* TO DO
Output the whole listing below exactly, omitting the images.

* RECORDS FOR PROCESSING
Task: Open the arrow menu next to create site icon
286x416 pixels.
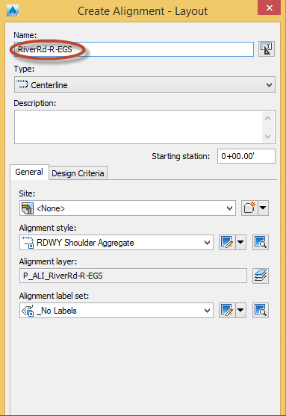Action: click(x=263, y=208)
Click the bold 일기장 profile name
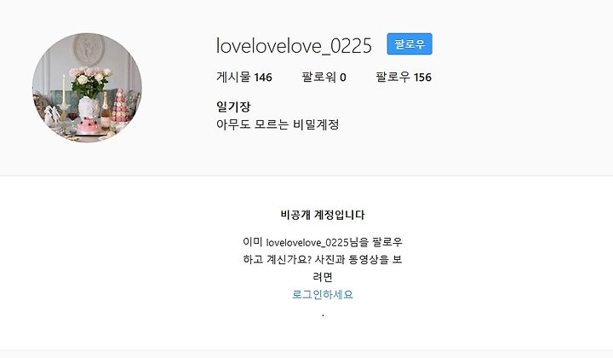 coord(233,107)
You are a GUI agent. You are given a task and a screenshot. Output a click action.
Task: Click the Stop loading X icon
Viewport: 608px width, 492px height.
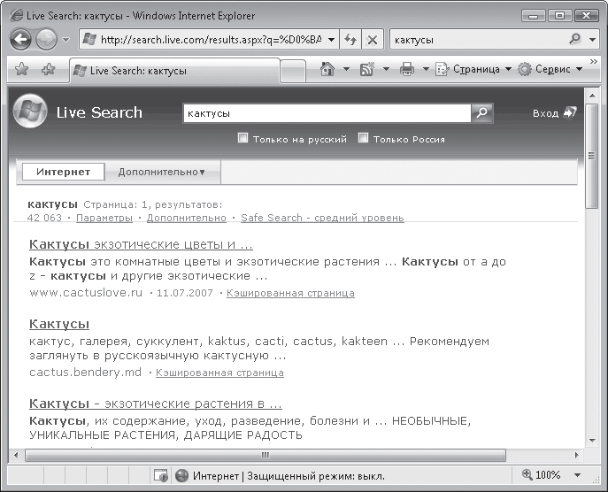tap(373, 40)
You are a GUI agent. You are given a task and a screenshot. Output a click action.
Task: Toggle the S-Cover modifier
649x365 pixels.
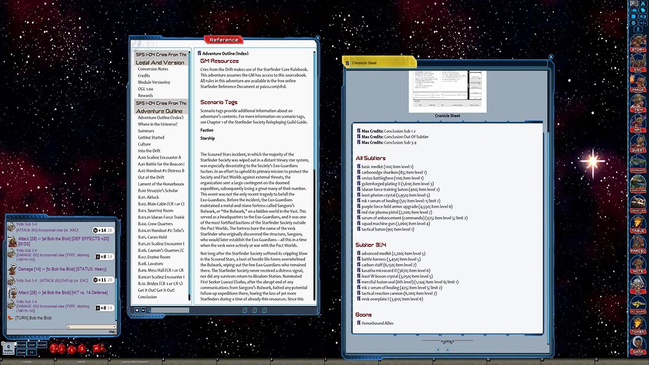(42, 345)
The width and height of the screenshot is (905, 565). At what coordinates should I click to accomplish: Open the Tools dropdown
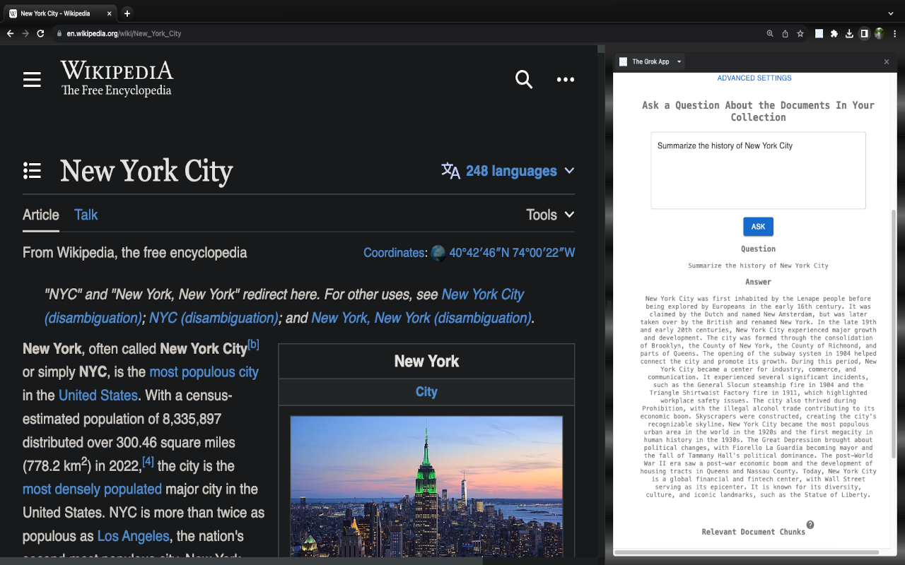[549, 215]
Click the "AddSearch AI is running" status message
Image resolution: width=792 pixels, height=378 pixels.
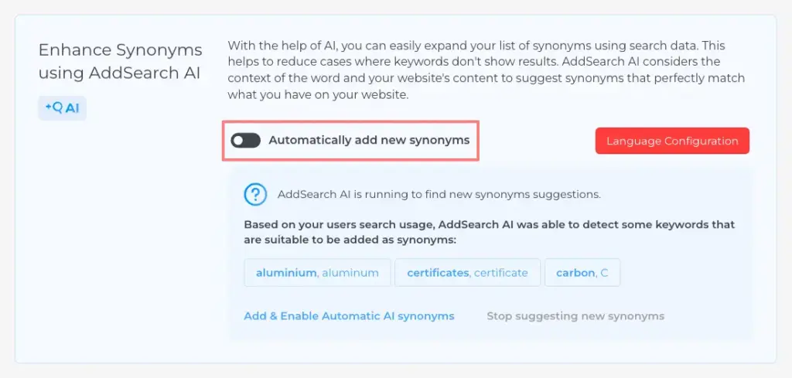[x=439, y=195]
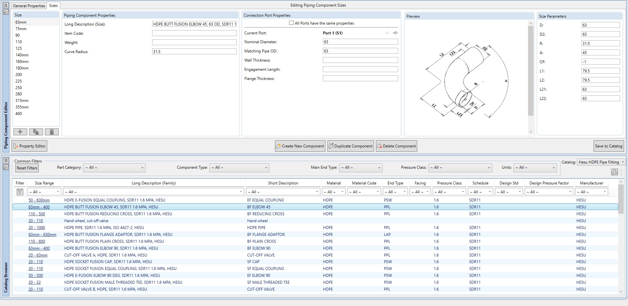Expand the Pressure Class common filter
628x306 pixels.
pyautogui.click(x=460, y=168)
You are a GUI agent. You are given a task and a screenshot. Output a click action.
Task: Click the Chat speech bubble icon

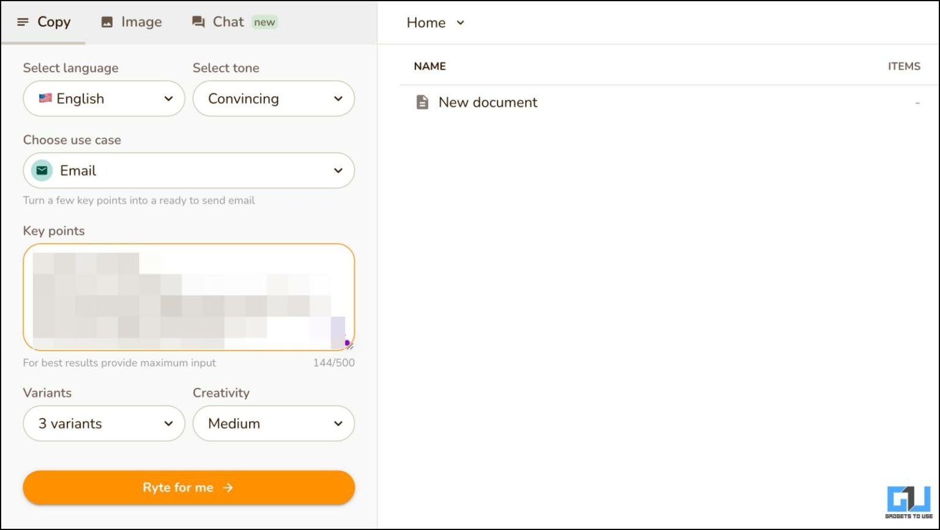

* RESPONSE TO THIS TASK
Task: Open the arrow menu next to create site icon
286x416 pixels.
Action: click(x=263, y=208)
Click the bold 일기장 profile name
 coord(233,107)
You are a GUI agent. You are given a task and a screenshot. Output a click action.
Task: Click the Stop loading X icon
Viewport: 608px width, 492px height.
tap(373, 40)
You are a GUI agent. You are given a task and a screenshot. Output a click action.
Task: Toggle the S-Cover modifier
649x365 pixels.
(42, 345)
The width and height of the screenshot is (905, 565). At what coordinates should I click to accomplish: Open the Tools dropdown
[549, 215]
Click the "AddSearch AI is running" status message
Image resolution: width=792 pixels, height=378 pixels.
[x=439, y=195]
Expand the Pressure Class common filter
628x306 pixels.
pyautogui.click(x=460, y=168)
You are a GUI agent. You are given a task and a screenshot. Output a click action.
Task: Click the Chat speech bubble icon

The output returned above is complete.